Demo in Berlin-Neukölln abgebrochen
Bereits am Vormittag fand in Erfurt die Solidaritätskundgebung „Thüringen trägt Kippa“ statt, an der auch Ministerpräsident Bodo Ramelow teilnahm. An einer Kundgebung am Kölner Dom beteiligten sich nach Polizeiangaben rund 500 Menschen.
Unterdessen wurde eine kleinere Demonstration gegen Antisemitismus im Berliner Bezirk Neukölln abgebrochen, weil sich die Teilnehmer durch Passanten bedroht fühlten. Einer der Störer entriss einem Demonstranten eine Israel-Flagge. Sie wurde weggeworfen und beschädigt. Teilnehmer seien beschimpft und bespuckt worden, hieß es vom Jüdischen Forum für Demokratie und gegen Antisemitismus (JFDA).
Das JFDA, der das Video vom Angriff auf den Israeli in Berlin ins Internet gestellt hatte, rief die Juden auf, sich gerade jetzt zu bekennen - auch bei drohenden Anfeindungen. „Wir müssen diese Gefahr auf uns nehmen. Sonst geben wir den öffentlichen Raum auf“, sagte JFDA-Geschäftsführer Levi Salomon. Er bedauerte, dass immer erst jüdische Organisationen aktiv werden müssten, damit nach einem Vorfall die Öffentlichkeit reagiert. „Juden rufen zur Solidarität mit sich selber auf - das ist nicht Sinn der Sache.“ Der Antisemitismus müsse ein gesamtgesellschaftliches Thema werden.
Berliner Imam begrüßte Solidaritätskundgebungen
Der Berliner Imam Kadir Sanci, der dem geplanten Lehr- und Gebetshaus von Muslimen, Christen und Juden „House of One“ angehört, begrüßte die Solidaritätskundgebungen mit der Kippa. „Den Kopf zu bedecken ist auch Teil unserer islamischen Tradition“, sagte Sanci. „Wir, das Judentum und der Islam, haben so viel gemeinsam“, erklärte er.
Der Vorsitzende der Türkischen Gemeinde in Deutschland, Gökay Sofuoglu, rief ebenfalls zum Tragen der Kippa als Zeichen der Solidarität auf. „Wenn man gegen Islamophobie vorgehen will, dann kann man auch Antisemitismus nicht dulden“, sagte Sofuoglu der „Berliner Zeitung“.
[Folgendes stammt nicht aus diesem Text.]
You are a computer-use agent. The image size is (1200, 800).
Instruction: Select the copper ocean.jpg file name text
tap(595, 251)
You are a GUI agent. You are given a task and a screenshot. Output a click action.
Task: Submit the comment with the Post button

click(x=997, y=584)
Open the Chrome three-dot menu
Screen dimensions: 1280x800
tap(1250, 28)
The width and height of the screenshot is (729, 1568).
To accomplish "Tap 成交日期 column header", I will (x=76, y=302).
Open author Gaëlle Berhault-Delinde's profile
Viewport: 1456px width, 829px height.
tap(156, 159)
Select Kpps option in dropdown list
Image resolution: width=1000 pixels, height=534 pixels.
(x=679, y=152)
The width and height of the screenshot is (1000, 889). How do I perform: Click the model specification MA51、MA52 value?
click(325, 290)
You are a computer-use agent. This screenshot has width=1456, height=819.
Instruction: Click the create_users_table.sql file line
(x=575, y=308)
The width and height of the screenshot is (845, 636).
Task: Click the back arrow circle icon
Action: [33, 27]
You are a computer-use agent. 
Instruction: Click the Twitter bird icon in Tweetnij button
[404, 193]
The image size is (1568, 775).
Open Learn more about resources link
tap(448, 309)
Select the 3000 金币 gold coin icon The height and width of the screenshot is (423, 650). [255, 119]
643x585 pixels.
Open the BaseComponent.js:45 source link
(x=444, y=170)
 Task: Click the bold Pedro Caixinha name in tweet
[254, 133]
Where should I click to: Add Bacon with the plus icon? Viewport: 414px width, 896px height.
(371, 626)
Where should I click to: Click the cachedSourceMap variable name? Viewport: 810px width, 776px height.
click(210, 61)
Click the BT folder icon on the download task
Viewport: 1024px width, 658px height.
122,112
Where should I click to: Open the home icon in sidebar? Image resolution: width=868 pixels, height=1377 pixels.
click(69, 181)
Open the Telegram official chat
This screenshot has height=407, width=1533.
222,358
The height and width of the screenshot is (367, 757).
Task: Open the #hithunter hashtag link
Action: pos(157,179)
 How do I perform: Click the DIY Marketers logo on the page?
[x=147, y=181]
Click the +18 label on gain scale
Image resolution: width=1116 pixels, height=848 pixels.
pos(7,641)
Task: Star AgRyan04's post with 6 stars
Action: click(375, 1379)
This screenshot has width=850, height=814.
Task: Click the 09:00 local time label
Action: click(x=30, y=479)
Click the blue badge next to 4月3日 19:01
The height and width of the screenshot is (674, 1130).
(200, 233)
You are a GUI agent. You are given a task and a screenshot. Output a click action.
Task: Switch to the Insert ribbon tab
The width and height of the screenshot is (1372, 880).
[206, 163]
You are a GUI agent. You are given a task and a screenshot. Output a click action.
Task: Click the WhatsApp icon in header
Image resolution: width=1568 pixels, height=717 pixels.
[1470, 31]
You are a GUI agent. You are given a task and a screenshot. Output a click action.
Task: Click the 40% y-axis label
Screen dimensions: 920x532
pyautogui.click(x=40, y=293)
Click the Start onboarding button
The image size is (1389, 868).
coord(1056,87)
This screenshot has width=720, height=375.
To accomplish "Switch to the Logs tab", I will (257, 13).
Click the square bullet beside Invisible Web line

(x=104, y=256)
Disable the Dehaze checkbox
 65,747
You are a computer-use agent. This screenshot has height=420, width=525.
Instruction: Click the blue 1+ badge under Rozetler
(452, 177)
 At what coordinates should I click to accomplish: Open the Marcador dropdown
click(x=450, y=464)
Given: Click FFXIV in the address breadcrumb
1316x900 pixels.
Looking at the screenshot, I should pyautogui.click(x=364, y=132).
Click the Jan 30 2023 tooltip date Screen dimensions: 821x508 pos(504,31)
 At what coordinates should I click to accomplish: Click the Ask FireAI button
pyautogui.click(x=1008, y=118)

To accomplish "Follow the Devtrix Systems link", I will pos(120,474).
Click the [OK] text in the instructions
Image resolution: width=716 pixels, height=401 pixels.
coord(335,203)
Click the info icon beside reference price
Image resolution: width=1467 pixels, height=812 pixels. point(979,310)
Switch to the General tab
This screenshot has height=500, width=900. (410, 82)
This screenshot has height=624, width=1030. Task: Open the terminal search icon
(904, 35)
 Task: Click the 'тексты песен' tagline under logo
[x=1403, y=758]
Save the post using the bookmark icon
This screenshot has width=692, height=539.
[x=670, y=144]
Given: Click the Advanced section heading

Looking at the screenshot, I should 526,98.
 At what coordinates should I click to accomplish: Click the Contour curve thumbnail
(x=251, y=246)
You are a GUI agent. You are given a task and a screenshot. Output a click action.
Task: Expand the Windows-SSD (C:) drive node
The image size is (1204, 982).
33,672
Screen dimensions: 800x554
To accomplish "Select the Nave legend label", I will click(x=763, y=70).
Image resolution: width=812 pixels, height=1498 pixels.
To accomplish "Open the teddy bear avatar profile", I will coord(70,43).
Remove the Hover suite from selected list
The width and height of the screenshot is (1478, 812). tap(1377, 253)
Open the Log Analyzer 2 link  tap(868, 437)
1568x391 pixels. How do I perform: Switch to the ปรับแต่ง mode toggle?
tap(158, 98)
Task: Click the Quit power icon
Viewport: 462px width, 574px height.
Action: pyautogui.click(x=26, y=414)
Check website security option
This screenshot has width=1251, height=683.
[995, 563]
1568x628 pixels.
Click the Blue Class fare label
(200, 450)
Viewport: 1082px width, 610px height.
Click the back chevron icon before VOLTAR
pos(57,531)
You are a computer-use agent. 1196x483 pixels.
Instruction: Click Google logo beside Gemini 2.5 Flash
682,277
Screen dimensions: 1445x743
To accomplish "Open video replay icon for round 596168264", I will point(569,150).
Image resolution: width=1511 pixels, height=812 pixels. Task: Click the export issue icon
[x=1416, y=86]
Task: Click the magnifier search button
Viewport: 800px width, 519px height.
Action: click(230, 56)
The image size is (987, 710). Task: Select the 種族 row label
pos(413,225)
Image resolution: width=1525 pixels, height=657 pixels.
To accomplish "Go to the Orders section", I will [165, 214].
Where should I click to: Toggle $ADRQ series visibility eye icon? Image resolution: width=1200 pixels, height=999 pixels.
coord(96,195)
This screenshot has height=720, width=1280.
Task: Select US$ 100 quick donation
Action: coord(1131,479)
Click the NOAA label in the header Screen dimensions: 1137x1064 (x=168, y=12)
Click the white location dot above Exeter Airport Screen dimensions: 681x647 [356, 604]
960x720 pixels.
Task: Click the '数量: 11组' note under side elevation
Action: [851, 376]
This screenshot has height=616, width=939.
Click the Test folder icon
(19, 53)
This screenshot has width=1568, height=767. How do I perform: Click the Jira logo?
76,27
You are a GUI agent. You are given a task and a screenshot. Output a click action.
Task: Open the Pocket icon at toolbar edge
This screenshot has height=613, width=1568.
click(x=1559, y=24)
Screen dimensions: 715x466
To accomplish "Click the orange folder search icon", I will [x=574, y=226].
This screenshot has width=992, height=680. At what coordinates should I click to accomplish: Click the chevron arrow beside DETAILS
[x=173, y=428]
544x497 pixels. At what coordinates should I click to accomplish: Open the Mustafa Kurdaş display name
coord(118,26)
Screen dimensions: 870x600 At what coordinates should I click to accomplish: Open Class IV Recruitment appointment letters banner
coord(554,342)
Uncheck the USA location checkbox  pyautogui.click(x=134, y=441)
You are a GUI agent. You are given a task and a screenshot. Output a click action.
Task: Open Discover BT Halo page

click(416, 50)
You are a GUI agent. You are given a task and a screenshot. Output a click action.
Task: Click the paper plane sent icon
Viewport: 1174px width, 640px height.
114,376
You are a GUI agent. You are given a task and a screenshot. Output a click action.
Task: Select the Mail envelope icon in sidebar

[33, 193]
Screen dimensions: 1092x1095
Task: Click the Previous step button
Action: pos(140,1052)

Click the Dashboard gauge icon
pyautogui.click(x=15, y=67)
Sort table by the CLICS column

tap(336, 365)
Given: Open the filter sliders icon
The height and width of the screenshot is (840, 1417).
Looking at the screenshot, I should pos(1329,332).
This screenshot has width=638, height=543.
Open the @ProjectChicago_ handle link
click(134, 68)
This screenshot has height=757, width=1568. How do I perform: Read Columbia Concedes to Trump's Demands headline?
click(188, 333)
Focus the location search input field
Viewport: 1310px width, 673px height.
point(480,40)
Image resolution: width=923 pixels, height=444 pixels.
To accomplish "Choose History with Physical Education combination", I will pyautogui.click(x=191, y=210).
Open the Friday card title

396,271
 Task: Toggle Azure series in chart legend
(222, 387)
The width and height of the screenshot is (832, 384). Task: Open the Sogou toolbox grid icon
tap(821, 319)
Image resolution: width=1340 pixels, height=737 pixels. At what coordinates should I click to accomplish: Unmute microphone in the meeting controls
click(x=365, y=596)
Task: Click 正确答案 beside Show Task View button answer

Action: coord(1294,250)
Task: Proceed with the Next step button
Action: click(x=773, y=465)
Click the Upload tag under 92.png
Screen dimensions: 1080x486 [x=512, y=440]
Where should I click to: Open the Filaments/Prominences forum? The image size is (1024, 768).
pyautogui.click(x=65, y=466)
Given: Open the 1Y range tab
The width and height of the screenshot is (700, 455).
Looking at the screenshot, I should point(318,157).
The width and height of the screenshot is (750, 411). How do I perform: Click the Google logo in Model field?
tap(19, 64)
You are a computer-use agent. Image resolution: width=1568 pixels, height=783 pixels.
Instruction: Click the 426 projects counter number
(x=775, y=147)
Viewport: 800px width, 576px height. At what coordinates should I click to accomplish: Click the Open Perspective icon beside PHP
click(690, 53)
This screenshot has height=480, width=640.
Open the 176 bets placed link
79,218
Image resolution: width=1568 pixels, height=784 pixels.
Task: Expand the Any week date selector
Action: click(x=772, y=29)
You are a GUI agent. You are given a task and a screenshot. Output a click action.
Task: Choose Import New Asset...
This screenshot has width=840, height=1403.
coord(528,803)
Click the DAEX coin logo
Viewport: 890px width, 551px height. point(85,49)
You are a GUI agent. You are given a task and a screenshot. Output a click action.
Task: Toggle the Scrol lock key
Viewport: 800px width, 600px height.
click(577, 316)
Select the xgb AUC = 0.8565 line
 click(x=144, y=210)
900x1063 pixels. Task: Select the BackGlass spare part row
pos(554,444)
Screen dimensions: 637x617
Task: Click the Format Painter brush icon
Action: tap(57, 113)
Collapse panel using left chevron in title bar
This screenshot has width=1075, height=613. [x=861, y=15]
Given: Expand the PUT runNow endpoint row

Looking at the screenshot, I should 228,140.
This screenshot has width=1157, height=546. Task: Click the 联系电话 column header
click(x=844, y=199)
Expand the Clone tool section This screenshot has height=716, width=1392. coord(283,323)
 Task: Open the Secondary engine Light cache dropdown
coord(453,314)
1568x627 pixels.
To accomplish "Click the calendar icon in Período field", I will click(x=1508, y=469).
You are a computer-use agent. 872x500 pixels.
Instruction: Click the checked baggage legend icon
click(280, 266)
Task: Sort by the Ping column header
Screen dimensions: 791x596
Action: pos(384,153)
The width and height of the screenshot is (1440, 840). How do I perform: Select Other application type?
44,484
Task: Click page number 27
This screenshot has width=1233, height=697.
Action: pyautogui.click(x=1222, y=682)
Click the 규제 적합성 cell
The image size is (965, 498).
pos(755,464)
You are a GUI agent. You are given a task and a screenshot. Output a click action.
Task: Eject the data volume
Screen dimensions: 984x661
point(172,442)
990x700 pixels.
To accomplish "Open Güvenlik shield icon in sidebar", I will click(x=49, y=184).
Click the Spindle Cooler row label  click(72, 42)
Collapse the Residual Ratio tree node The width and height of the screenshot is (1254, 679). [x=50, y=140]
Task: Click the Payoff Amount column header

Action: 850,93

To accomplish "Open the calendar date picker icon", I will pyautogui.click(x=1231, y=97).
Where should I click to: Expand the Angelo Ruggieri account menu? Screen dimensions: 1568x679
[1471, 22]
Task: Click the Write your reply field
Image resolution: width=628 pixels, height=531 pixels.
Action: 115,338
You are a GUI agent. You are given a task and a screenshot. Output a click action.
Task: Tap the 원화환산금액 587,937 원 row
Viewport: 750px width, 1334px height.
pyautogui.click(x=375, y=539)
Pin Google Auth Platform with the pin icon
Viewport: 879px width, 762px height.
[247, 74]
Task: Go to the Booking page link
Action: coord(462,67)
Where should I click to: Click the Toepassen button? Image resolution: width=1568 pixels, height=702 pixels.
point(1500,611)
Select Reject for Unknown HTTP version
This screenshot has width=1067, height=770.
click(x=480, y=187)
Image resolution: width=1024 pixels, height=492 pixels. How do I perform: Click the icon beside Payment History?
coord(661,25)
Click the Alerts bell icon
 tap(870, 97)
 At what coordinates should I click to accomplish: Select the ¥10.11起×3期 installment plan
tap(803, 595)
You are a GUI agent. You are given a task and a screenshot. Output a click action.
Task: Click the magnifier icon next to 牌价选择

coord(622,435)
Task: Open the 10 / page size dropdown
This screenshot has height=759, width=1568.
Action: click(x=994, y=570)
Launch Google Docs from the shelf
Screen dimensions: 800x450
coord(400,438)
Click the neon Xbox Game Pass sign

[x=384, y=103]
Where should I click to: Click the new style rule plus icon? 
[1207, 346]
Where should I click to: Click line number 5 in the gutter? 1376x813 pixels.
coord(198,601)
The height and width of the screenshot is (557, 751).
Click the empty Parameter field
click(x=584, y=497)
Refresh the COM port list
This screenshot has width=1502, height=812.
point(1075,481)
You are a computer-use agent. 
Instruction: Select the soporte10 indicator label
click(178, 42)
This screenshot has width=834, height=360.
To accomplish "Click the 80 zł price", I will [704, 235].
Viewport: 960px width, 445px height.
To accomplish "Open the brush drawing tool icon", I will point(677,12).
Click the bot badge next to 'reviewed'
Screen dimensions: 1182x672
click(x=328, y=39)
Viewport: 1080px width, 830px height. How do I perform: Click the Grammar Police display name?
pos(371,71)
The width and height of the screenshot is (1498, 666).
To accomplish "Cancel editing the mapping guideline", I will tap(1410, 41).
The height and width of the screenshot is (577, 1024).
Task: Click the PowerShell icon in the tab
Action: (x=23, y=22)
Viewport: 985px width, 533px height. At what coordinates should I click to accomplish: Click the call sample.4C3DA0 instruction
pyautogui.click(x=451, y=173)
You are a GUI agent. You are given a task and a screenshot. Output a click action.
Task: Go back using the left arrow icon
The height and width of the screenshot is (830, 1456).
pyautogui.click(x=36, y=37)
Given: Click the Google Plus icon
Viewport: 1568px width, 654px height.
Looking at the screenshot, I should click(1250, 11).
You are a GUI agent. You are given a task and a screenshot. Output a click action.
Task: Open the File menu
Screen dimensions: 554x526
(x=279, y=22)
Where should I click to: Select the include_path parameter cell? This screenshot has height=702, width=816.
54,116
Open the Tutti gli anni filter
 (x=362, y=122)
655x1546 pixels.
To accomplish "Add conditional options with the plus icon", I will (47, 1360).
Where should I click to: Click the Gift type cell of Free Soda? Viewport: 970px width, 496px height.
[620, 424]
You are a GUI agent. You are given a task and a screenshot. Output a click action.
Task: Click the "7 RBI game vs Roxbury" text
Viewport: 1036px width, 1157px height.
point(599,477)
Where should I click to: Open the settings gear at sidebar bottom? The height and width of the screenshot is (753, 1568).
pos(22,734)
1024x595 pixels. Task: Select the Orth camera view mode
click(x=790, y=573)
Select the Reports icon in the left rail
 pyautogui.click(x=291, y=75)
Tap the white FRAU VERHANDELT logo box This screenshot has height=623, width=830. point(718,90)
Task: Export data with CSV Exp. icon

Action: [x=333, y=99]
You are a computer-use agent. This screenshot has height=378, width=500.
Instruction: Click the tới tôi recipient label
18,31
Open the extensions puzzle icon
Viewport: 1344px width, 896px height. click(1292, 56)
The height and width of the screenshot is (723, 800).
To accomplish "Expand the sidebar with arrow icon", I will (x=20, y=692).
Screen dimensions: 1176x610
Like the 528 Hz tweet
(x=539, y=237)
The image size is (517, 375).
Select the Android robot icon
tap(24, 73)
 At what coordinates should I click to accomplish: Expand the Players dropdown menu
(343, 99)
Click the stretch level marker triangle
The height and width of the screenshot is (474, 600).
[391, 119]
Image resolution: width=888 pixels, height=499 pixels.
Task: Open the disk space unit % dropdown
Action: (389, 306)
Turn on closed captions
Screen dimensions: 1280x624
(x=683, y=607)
Angefacht wurde die Debatte zudem von einer Auszeichnung für die Rapper Kollegah und Farid Bang. Die beiden wurden für ein als judenfeindlich kritisiertes Album mit dem Echo-Musikpreis geehrt, worauf etliche andere Künstler ankündigten, ihre Trophäen zurückzugeben. Am Mittwoch teilte der deutsche Bundesverband Musikindustrie in Reaktion darauf mit, dass der Echo abgeschafft wird.